* [WORK TO BE COMPLETED] Translate this sentence from the podcast summary into Spanish: "Join us for this deep dive into the drivers of strategic change in this emerging superpower."

This week, Kaiser and Jeremy chat with Taylor Fravel, one of the world's leading authorities on the People's Liberation Army. Taylor has a brand-new book out called Active Defense: China's Military Strategy Since 1949, which examines the changes to the PLA's strategy, why they happen, and why, just as importantly, in some moments when we'd expect major changes in strategy, they don’t happen. Join us for this deep dive into the drivers of strategic change in this emerging superpower.
What to listen for on this week’s Sinica Podcast:
15:33: One of Taylor’s main findings from his research in writing the book was the internal decision-making structure within China’s military: “One thing that I really came away with after doing this research is how much, in some respects, the People’s Liberation Army (PLA) functions like a Party organization and not just a military organization.”
28:21: Taylor discusses how the combat experiences of the PLA in the 40s and 50s have a legacy into the present. In 1956, the PLA shifted their strategies away from an emphasis on mobile warfare (opportunistic engagement) to positional warfare (defending a fixed position): “Mobile warfare was the dominant way of fighting in the Civil War and much of the Korean war…so this is important in the context of the 1956 strategy, because it was a strategy that clearly rejected the emphasis on mobile warfare from the Civil War and said, ‘Look, we have to try to defend our new country, and we don’t want to cede large tracts of land to an invading country if we don’t have to.’”

* [SUPPLIED DATA]

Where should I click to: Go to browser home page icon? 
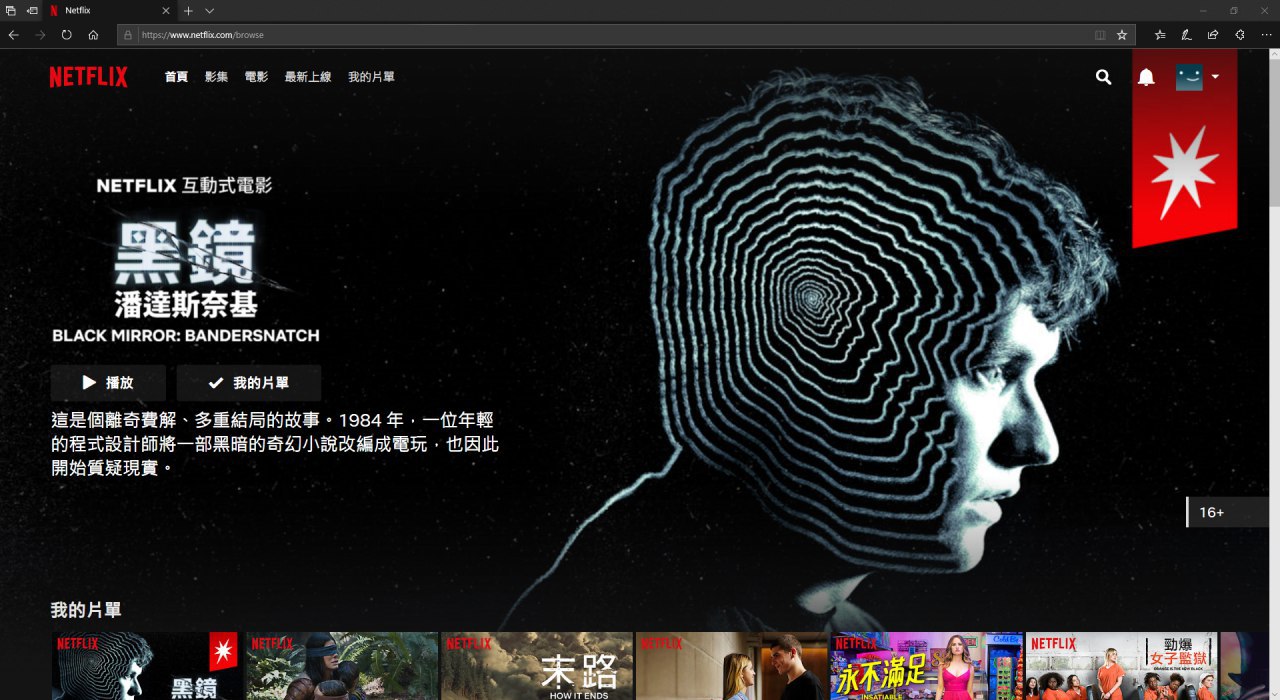[93, 34]
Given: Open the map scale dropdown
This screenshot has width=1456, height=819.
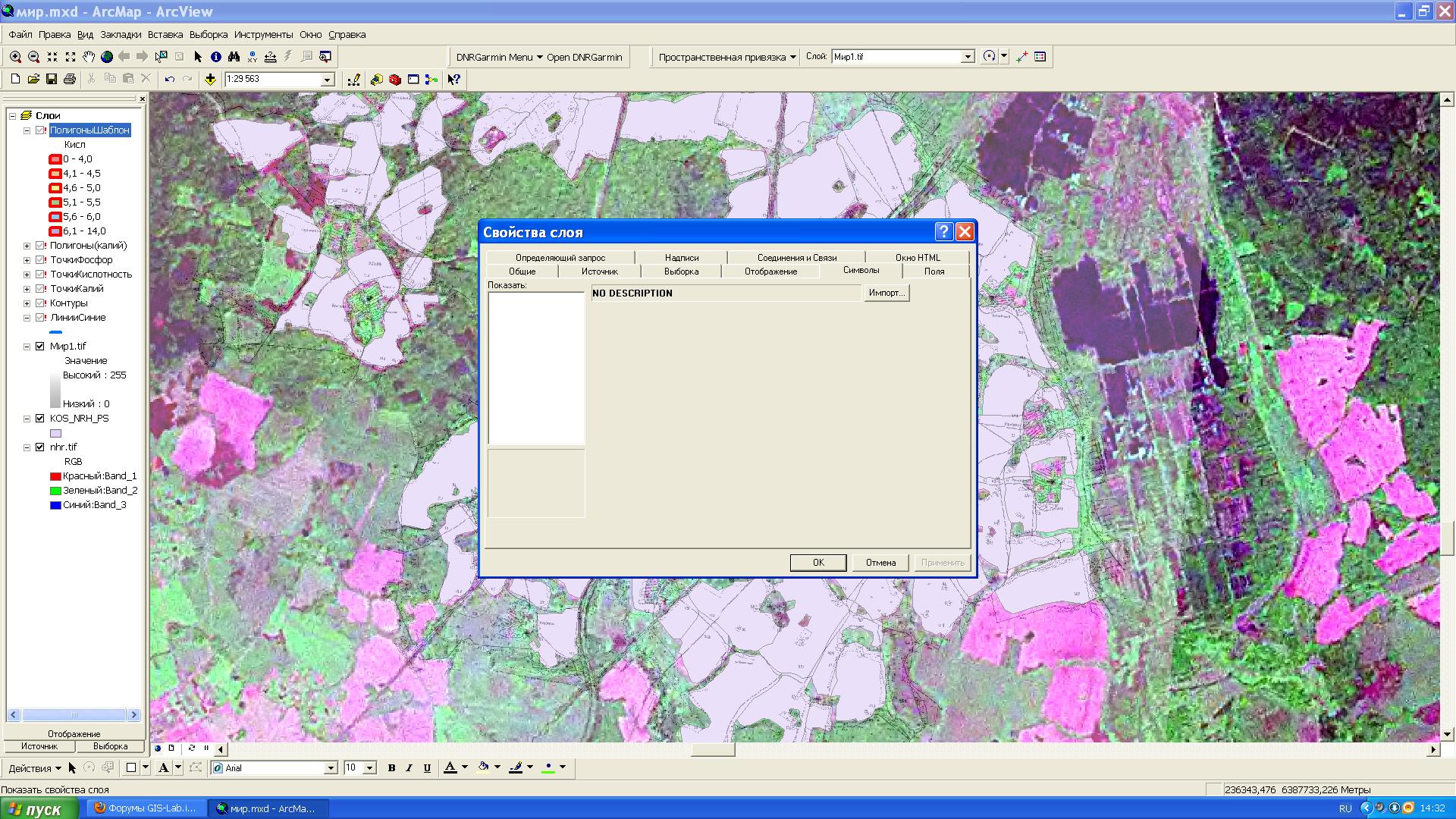Looking at the screenshot, I should click(328, 80).
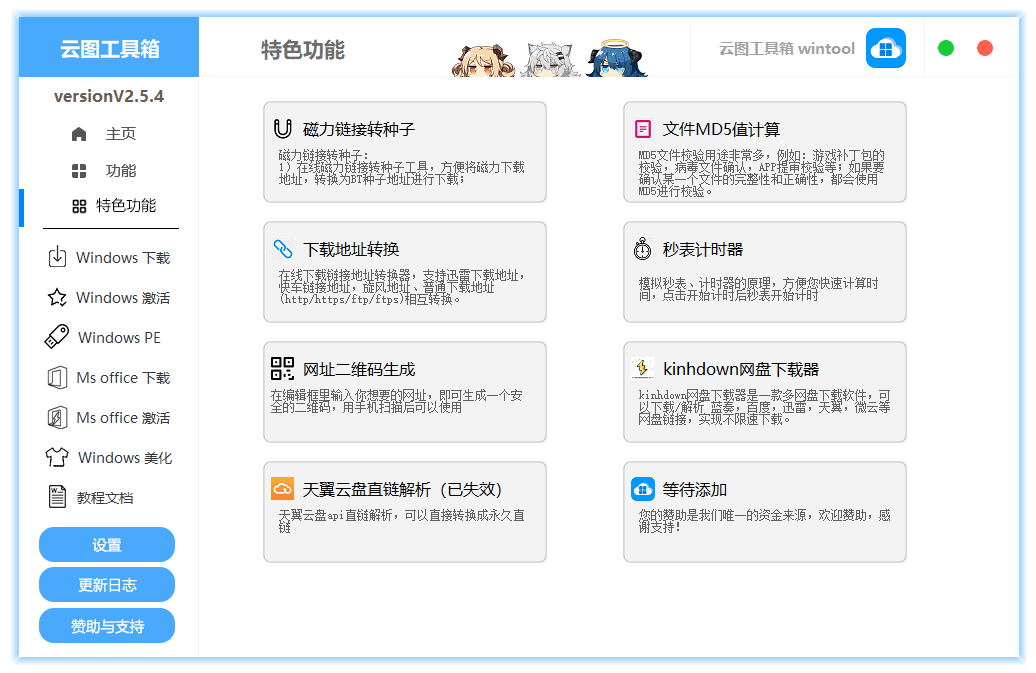
Task: Click the 文件MD5值计算 document icon
Action: 643,129
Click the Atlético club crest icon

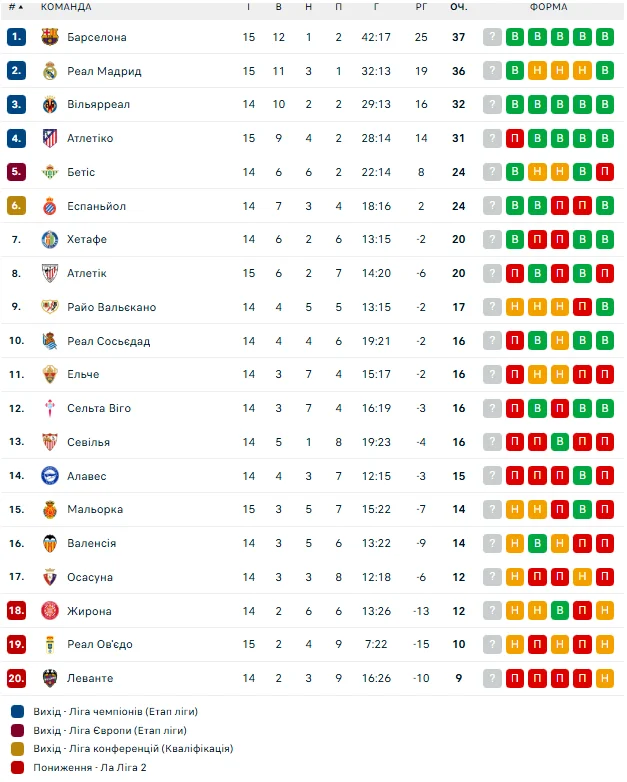pos(50,138)
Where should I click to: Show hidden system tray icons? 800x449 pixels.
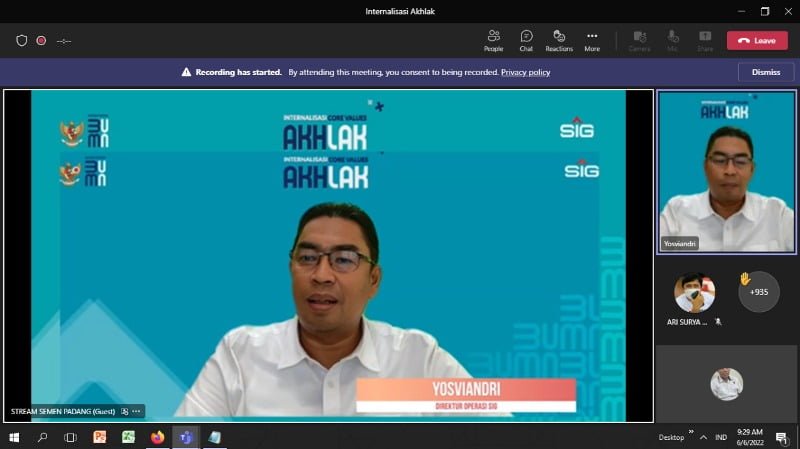click(705, 437)
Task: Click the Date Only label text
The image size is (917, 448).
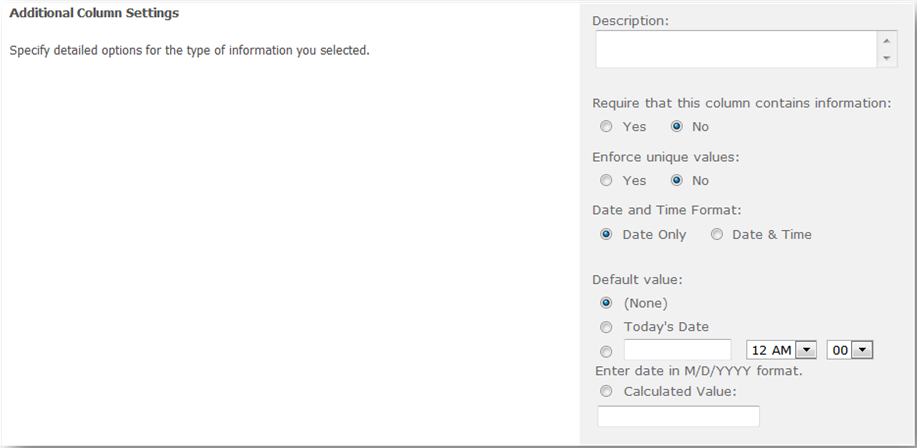Action: click(x=654, y=235)
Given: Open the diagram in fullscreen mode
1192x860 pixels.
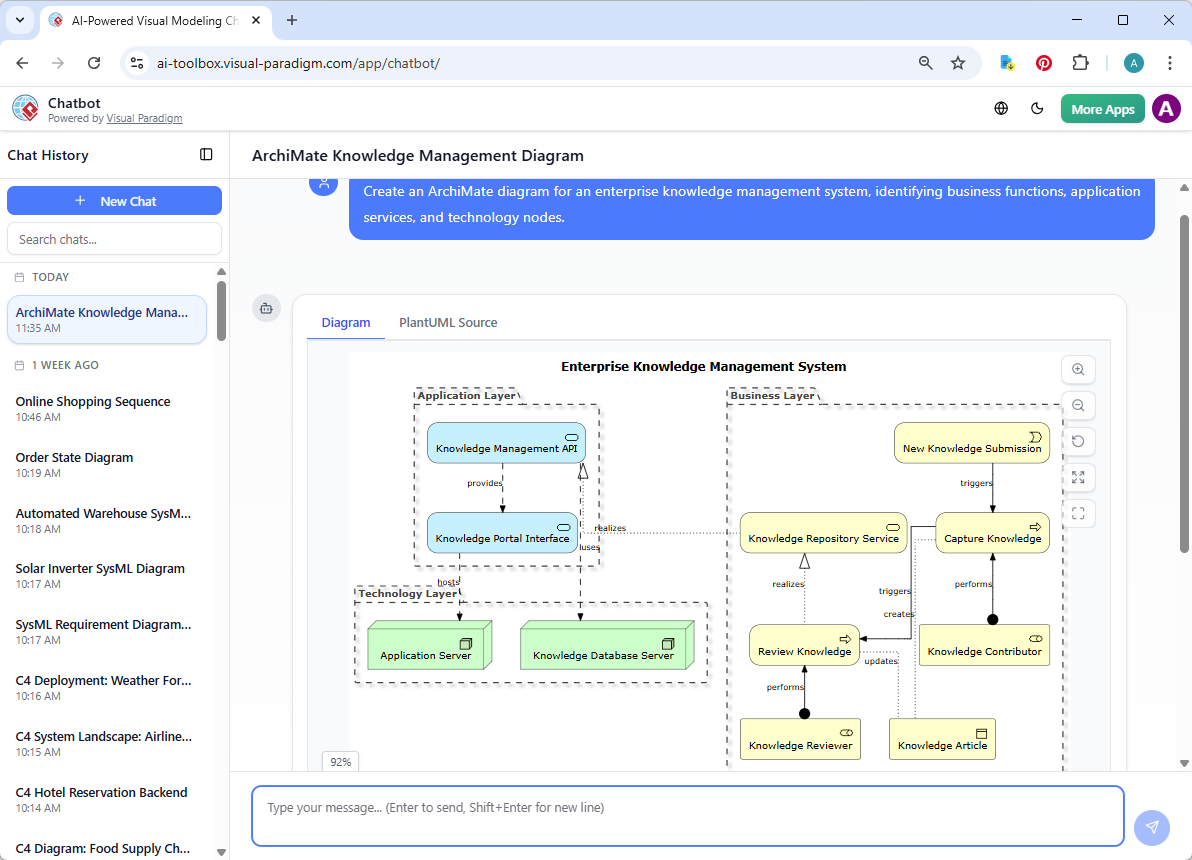Looking at the screenshot, I should [1078, 513].
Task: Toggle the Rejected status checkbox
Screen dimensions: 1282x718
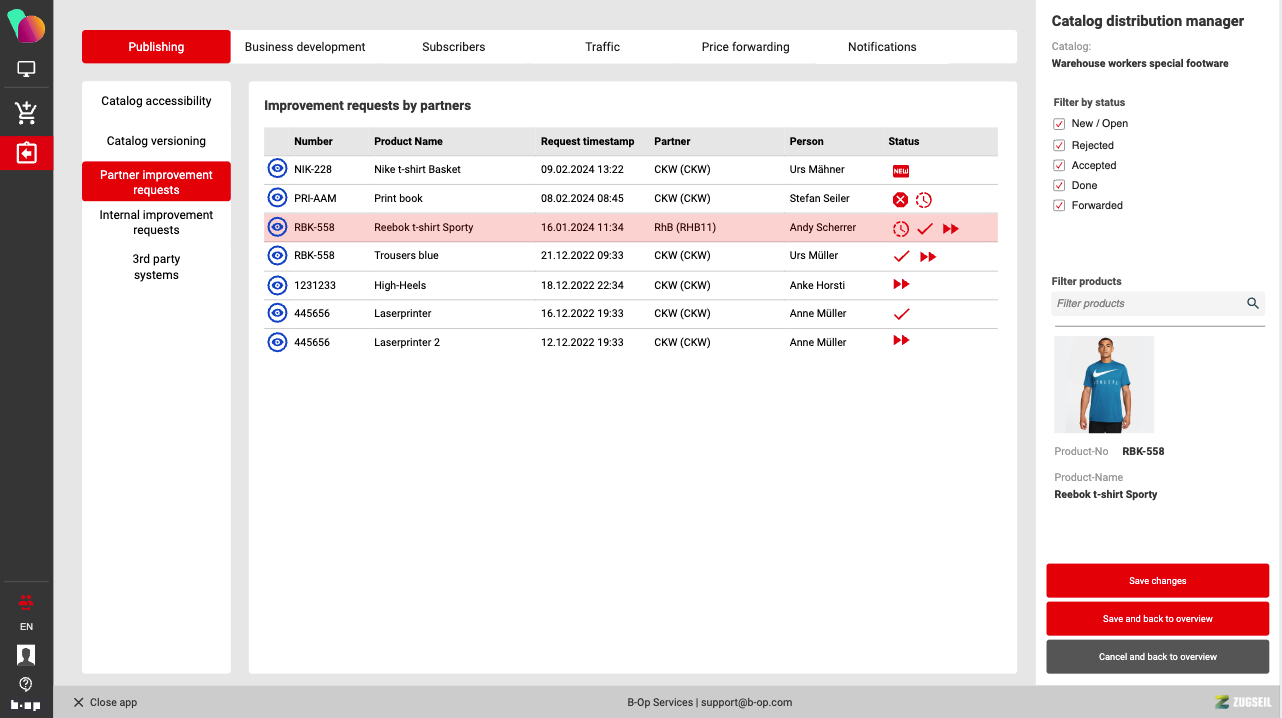Action: 1059,146
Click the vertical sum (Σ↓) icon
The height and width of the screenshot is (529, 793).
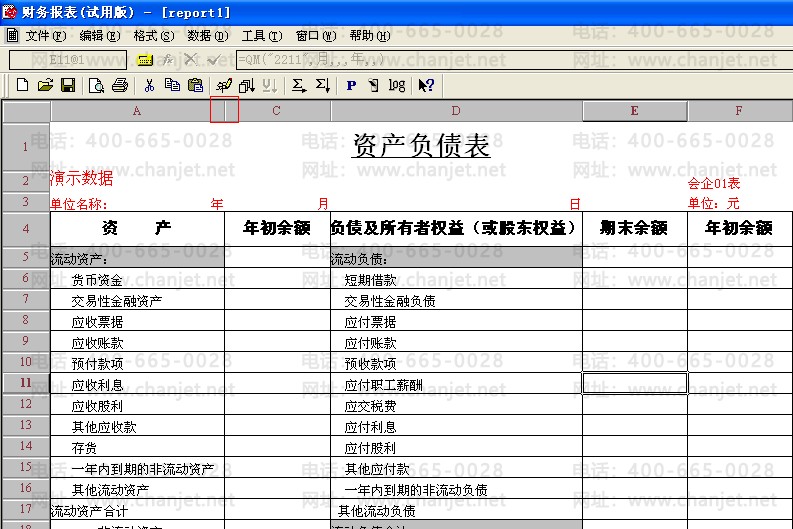point(323,85)

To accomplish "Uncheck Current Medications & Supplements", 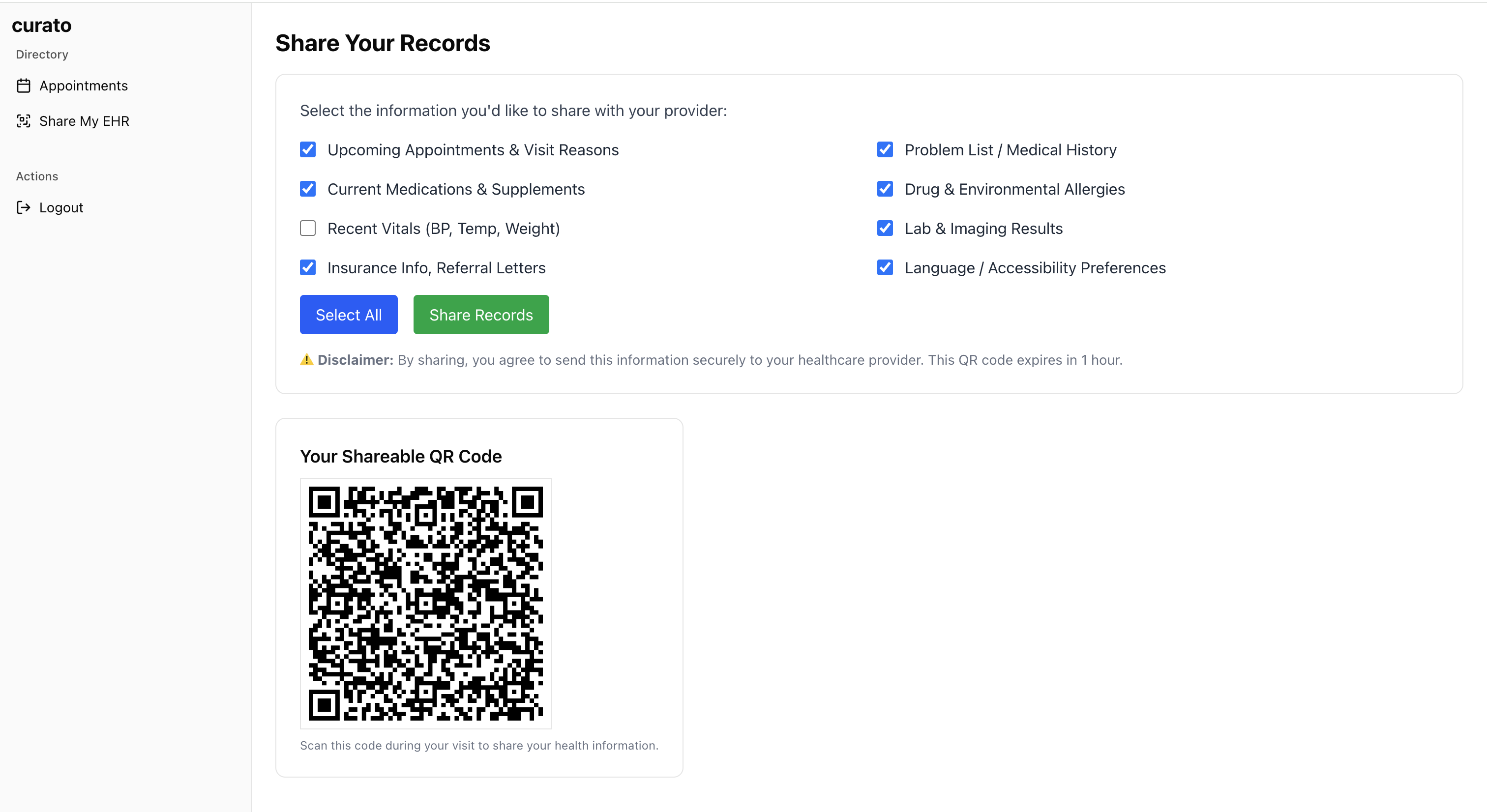I will 308,189.
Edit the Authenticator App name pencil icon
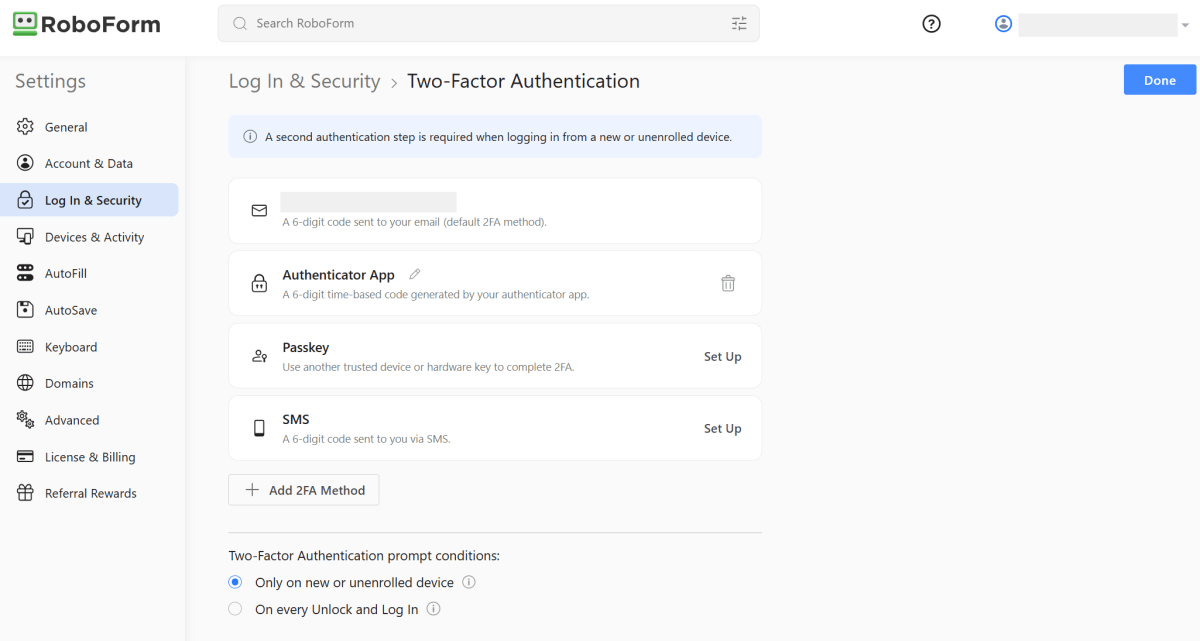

* [SOLVED PROBLEM] Acompáñenos en este análisis a fondo de los factores que impulsan el cambio estratégico en esta superpotencia emergente.